Now 21 and ranked No 35, Kostyuk’s rise has been more gradual than she would have hoped, but despite various setbacks she has kept on moving forward. Off the court, Kostyuk has been a candid speaker since her youth, but Russia’s invasion of Ukraine has led to her becoming one of the most outspoken and vocal players on the subject of the war.

“The war is still there,” said Kostyuk. “People are still dying every day. I still don’t understand what all these players are doing here. Nothing really changed in my world. I feel like in general it’s a lot of processes happening to come to this point where people forget about it because, yeah, people get used to it. I understand that everyone has their own issues, and everyone is focused on their thing. I think I’m here to remind everyone all the time that it’s still on, and it should be stopped. It’s not normal that it’s happening.”

Despite the players living through such a traumatic period in their daily lives, on the court this has been one of the greatest periods that Ukrainian tennis has experienced. Seven women competed in the main draw of the Australian Open this week, the highest number ever, and three players were seeded. For the first time in the history of the Australian Open, three Ukrainian women have reached the second week of the tournament.

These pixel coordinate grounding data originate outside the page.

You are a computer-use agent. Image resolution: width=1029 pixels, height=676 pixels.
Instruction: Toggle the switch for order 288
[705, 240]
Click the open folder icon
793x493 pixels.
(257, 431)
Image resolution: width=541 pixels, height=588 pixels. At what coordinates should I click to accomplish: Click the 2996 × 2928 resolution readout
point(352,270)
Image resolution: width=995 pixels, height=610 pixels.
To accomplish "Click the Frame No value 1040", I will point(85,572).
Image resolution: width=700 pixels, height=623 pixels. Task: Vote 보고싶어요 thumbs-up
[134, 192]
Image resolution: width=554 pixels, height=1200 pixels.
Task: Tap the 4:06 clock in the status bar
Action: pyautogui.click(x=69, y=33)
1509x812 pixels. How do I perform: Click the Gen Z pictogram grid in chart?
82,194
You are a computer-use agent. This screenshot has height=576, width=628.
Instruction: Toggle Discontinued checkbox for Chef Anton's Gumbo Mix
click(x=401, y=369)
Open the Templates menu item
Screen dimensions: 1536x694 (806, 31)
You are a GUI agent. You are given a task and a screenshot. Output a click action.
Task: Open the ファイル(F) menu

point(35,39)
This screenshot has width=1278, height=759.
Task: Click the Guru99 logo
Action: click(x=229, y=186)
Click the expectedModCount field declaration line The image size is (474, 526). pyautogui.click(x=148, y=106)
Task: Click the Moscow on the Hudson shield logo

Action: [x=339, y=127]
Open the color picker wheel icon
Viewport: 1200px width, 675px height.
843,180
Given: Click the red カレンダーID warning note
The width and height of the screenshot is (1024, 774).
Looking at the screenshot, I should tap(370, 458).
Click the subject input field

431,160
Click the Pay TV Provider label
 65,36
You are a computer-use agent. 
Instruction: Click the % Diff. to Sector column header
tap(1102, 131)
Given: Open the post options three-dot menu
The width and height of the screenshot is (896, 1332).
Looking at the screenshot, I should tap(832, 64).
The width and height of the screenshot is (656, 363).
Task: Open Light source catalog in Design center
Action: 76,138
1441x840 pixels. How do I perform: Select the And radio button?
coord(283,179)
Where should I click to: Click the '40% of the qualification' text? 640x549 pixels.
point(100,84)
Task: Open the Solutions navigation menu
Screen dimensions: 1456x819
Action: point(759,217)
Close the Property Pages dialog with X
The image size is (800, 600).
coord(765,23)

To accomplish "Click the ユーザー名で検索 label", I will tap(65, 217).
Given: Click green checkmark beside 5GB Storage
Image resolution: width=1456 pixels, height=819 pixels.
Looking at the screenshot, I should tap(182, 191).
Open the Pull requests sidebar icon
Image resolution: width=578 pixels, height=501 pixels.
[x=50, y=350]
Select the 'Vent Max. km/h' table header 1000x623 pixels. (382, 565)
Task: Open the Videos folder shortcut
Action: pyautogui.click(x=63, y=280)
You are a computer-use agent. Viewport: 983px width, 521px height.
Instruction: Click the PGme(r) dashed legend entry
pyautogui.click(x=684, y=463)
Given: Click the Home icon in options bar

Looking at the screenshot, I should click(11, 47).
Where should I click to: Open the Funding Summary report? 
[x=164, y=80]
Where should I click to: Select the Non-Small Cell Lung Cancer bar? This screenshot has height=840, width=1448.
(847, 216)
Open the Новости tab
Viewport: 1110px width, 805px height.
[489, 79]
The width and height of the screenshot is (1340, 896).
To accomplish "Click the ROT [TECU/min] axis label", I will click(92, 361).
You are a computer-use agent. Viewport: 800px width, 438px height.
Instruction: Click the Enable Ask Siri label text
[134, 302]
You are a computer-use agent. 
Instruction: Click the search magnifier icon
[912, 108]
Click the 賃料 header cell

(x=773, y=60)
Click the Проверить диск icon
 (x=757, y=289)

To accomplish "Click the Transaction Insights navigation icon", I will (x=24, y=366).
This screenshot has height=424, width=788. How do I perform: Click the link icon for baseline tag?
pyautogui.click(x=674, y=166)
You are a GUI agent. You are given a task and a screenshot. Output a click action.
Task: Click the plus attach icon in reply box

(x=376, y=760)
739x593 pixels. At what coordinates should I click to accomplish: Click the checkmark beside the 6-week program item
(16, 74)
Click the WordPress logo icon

Asked why she and her counterparts have been able to succeed on the court during such a difficult period, Kostyuk said: “I think it just shows that there is no limit in human possibilities withstanding stress and all around it. For me personally, it was very difficult, but at the same time I’ve grown a lot as a person. The oddest things that have happened, they helped me to grow this quick.”

“If there was never a war in my life, I don’t think I would be able to grow this much as I grew in the last two years. I don’t know. I think it’s about the perspective, how you take it, because there are different things that are happening. But I think if you take them as a burden or, like, ‘Oh, why is it happening to me and it’s not happening to other people,’ or if you victimise yourself, which I think it’s normal. I think every person goes through this kind of feeling from time to time… I think the more you can minimise this feeling of being a victim, I think the easier it is to get through life.”

After Kostyuk’s victory, Elina Svitolina and Dayana Yastremska will compete for a spot in the quarter-final on Monday. “Very proud of all of us, honestly, for standing for so long and not losing faith and still fighting and fighting for our rights and fighting for everyone basically,” said Kostyuk. “I don’t know. I think it just shows how strong Ukrainian people are.”

Kostyuk, who is unseeded, will next face Coco Gauff as both players compete for a spot in the semi-finals. Gauff, the fourth seed, continued to roll through the draw as she eased past Magdalena Frech 6-1, 6-2.